**Stored data**
^^^^

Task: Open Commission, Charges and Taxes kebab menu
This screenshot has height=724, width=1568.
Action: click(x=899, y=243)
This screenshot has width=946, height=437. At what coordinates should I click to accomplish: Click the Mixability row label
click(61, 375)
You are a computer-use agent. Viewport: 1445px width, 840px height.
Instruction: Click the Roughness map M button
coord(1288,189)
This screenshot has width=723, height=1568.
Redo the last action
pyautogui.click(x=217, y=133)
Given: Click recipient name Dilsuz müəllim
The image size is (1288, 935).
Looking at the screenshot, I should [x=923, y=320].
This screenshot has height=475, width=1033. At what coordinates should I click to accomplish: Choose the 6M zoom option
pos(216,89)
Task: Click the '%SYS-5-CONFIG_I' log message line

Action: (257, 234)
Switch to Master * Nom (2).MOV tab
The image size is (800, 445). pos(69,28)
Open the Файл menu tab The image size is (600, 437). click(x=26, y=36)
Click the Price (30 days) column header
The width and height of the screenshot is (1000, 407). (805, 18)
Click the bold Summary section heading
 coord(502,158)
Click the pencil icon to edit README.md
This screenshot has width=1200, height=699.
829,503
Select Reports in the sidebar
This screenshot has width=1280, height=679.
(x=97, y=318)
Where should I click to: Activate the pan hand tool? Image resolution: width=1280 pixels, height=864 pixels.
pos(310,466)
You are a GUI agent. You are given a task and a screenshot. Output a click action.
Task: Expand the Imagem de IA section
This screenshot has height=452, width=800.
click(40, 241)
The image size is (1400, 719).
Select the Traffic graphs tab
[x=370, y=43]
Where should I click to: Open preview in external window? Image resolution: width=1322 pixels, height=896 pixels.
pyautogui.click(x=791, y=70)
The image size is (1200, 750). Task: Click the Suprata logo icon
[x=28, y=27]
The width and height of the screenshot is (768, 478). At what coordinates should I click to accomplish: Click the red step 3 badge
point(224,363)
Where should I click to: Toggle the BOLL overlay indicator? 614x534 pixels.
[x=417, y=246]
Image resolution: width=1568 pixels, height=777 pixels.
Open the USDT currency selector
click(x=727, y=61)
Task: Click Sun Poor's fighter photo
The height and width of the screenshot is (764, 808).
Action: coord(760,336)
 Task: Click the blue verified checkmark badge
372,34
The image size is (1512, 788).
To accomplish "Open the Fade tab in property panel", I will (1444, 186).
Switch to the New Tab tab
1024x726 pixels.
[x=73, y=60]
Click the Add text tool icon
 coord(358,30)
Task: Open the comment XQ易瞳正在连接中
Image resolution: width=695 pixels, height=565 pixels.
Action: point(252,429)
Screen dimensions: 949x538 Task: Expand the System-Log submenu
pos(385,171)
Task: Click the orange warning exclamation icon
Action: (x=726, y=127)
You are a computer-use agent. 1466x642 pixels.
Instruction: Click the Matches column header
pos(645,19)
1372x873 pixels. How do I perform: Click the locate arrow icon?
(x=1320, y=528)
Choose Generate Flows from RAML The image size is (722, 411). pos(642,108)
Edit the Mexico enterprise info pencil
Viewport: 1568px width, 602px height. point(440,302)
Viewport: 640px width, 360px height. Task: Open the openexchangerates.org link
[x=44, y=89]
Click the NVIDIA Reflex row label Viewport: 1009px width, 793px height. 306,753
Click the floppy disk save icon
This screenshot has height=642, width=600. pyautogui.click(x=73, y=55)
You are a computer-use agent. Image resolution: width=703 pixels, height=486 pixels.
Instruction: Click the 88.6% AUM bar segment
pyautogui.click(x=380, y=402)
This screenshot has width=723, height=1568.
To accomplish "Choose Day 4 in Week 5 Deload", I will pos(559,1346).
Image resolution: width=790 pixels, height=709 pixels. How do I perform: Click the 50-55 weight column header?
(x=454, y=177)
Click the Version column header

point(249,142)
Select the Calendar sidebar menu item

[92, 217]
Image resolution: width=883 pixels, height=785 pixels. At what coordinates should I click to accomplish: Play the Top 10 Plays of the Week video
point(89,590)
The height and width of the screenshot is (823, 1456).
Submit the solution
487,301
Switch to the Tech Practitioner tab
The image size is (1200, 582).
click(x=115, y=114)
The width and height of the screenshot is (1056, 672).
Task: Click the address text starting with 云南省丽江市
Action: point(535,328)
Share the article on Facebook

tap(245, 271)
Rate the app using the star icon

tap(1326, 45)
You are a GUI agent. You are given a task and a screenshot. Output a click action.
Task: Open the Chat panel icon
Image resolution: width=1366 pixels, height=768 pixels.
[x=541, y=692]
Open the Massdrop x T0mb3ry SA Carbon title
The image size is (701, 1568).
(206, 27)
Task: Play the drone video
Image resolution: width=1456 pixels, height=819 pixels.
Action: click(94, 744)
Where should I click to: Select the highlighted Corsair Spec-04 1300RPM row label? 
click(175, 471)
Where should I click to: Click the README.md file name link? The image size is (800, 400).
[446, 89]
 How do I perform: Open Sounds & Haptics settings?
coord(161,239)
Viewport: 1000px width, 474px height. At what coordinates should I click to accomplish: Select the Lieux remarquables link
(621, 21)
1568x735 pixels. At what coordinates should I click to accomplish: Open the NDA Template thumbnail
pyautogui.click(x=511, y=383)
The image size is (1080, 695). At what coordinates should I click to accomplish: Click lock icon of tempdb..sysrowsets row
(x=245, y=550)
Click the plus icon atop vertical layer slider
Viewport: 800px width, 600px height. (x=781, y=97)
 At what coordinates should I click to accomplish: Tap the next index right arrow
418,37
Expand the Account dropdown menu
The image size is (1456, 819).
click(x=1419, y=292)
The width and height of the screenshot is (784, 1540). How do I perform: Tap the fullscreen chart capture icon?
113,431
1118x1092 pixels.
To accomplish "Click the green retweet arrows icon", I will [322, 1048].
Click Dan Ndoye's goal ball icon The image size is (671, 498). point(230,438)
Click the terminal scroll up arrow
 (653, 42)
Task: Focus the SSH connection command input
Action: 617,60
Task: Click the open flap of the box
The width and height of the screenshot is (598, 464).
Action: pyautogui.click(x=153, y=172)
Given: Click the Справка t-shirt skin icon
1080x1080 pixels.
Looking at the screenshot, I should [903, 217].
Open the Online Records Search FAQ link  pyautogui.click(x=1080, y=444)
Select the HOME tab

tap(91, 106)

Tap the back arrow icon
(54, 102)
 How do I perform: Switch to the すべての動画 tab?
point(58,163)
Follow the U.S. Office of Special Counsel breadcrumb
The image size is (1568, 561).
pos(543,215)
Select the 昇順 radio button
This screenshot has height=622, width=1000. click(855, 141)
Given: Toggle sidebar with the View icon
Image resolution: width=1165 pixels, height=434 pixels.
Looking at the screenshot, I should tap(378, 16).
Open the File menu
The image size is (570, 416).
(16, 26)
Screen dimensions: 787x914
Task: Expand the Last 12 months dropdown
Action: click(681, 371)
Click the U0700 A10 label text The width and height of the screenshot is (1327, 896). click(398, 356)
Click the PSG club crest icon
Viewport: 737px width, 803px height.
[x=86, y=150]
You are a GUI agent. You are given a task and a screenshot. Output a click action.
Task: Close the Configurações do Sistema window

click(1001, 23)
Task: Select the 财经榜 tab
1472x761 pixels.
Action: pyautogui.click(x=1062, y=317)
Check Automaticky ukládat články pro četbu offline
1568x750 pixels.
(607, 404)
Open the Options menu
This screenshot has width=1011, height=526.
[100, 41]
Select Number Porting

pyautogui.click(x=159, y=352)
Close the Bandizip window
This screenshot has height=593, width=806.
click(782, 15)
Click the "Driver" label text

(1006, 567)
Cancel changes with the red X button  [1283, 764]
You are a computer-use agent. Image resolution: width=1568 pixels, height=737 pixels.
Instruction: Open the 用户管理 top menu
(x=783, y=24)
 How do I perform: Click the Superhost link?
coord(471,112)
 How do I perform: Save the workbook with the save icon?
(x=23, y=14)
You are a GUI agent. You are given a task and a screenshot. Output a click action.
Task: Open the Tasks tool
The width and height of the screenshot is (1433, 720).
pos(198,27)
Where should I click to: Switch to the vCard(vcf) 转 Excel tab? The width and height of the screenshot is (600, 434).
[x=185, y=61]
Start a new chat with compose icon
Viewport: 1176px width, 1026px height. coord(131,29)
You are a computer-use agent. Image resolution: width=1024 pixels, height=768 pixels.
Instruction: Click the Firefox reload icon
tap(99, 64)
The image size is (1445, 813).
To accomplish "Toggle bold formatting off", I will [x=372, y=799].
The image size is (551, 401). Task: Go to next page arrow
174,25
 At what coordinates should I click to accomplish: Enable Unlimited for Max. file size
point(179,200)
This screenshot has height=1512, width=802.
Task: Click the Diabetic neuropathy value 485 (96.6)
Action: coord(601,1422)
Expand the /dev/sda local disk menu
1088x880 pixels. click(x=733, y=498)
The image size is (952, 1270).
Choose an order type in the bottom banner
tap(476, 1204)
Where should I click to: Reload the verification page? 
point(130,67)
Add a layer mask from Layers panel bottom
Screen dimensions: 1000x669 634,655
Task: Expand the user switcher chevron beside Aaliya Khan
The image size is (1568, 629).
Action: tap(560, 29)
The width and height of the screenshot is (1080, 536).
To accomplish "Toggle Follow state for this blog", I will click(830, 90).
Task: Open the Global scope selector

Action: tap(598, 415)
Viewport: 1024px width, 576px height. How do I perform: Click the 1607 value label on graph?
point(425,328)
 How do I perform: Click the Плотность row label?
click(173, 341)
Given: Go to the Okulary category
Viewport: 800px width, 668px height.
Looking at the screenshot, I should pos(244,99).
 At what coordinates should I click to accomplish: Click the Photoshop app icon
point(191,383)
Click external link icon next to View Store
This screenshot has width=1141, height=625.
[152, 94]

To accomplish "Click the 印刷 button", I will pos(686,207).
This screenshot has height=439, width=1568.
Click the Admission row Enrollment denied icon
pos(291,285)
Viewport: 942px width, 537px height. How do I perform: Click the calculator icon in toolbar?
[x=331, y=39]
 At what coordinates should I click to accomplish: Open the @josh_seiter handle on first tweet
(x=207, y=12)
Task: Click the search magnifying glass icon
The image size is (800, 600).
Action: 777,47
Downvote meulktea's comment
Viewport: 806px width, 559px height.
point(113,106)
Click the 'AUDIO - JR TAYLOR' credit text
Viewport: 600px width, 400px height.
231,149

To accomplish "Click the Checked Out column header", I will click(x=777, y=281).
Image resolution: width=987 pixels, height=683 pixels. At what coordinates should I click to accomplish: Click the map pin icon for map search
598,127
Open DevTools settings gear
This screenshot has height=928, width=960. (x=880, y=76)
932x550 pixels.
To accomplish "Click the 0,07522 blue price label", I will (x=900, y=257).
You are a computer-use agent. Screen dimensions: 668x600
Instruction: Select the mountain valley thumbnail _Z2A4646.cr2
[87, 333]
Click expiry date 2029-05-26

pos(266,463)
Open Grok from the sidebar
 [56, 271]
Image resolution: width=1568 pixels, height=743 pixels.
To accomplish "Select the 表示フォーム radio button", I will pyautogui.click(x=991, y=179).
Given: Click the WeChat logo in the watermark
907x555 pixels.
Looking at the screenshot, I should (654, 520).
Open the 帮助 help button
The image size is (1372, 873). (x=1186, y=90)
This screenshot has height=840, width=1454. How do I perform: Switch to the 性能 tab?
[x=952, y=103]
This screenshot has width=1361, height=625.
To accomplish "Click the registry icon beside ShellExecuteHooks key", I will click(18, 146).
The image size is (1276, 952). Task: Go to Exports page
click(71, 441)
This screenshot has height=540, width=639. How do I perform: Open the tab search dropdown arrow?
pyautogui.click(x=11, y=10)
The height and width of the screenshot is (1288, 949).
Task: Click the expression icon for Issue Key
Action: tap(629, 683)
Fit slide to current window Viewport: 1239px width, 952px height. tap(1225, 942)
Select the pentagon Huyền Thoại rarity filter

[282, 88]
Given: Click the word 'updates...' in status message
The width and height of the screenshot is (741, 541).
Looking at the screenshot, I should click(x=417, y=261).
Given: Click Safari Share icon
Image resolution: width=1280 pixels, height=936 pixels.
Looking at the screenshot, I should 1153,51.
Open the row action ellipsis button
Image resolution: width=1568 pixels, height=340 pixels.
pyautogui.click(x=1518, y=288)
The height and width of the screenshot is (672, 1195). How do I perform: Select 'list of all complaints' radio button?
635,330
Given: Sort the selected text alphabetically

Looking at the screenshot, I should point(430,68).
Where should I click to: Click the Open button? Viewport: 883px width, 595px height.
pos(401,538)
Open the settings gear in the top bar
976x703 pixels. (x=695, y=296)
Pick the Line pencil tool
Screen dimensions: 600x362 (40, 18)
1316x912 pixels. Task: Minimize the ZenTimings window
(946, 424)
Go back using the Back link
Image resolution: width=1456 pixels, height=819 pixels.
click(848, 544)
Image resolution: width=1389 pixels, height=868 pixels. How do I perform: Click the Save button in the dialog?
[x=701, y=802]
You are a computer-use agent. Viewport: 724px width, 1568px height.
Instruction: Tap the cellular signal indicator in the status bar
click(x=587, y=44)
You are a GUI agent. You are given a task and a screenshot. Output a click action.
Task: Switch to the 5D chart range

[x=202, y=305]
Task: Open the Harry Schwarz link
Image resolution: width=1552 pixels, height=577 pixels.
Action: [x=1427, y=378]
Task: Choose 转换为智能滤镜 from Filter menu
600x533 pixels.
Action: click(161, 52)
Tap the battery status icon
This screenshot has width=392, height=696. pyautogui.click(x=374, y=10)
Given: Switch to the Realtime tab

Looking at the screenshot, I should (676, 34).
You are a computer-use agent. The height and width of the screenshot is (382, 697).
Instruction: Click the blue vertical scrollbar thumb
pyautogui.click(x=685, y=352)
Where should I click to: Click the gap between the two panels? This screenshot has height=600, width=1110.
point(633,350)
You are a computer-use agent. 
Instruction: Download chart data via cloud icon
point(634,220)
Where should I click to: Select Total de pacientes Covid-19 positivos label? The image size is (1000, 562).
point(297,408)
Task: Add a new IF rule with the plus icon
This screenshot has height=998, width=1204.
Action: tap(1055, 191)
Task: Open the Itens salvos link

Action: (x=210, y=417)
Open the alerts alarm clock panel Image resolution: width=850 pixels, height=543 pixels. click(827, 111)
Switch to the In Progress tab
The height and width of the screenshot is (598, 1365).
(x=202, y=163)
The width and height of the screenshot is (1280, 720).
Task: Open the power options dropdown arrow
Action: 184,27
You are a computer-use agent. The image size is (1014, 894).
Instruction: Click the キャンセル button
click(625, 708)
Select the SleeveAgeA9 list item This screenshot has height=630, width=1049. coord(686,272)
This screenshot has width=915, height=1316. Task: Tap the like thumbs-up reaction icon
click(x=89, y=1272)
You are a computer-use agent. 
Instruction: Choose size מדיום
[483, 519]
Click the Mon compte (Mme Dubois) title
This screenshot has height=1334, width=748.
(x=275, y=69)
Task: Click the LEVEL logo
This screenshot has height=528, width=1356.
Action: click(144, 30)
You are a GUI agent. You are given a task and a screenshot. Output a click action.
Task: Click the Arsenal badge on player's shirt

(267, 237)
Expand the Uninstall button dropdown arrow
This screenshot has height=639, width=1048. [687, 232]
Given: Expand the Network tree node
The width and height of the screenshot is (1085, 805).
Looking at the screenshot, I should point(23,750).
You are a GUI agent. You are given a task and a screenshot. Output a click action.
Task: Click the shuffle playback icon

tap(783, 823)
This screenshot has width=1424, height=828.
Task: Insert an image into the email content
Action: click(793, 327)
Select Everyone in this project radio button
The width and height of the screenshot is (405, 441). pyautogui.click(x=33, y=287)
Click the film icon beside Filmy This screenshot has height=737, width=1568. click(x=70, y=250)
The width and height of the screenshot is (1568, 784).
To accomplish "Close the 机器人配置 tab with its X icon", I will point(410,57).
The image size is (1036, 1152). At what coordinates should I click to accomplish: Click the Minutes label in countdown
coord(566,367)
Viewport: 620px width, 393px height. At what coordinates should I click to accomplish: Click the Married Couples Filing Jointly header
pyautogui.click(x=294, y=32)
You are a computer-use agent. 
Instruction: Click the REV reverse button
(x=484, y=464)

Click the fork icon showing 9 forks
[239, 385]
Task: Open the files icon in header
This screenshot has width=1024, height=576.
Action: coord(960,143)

^^^^

**WHAT IS REQUIRED**
Reproduce exactly the section above that begins at the line containing "Image resolution: width=883" and ends at the line containing "1118x1092 pixels.", leaving out all other lines.

**COMPLETED TASK**
Image resolution: width=883 pixels, height=785 pixels. At what coordinates should I click to accomplish: Play the Top 10 Plays of the Week video
point(89,590)
The height and width of the screenshot is (823, 1456).
Submit the solution
487,301
Switch to the Tech Practitioner tab
The image size is (1200, 582).
click(x=115, y=114)
The width and height of the screenshot is (1056, 672).
Task: Click the address text starting with 云南省丽江市
Action: point(535,328)
Share the article on Facebook

tap(245, 271)
Rate the app using the star icon

tap(1326, 45)
You are a GUI agent. You are given a task and a screenshot. Output a click action.
Task: Open the Chat panel icon
Image resolution: width=1366 pixels, height=768 pixels.
[x=541, y=692]
Open the Massdrop x T0mb3ry SA Carbon title
The image size is (701, 1568).
(206, 27)
Task: Play the drone video
Image resolution: width=1456 pixels, height=819 pixels.
Action: click(94, 744)
Where should I click to: Select the highlighted Corsair Spec-04 1300RPM row label? 
click(175, 471)
Where should I click to: Click the README.md file name link? The image size is (800, 400).
[446, 89]
 How do I perform: Open Sounds & Haptics settings?
coord(161,239)
Viewport: 1000px width, 474px height. At what coordinates should I click to accomplish: Select the Lieux remarquables link
(621, 21)
1568x735 pixels. At what coordinates should I click to accomplish: Open the NDA Template thumbnail
pyautogui.click(x=511, y=383)
The image size is (1080, 695). At what coordinates should I click to accomplish: Click lock icon of tempdb..sysrowsets row
(x=245, y=550)
Click the plus icon atop vertical layer slider
Viewport: 800px width, 600px height. (x=781, y=97)
 At what coordinates should I click to accomplish: Tap the next index right arrow
418,37
Expand the Account dropdown menu
The image size is (1456, 819).
click(x=1419, y=292)
The width and height of the screenshot is (784, 1540). How do I perform: Tap the fullscreen chart capture icon?
113,431
1118x1092 pixels.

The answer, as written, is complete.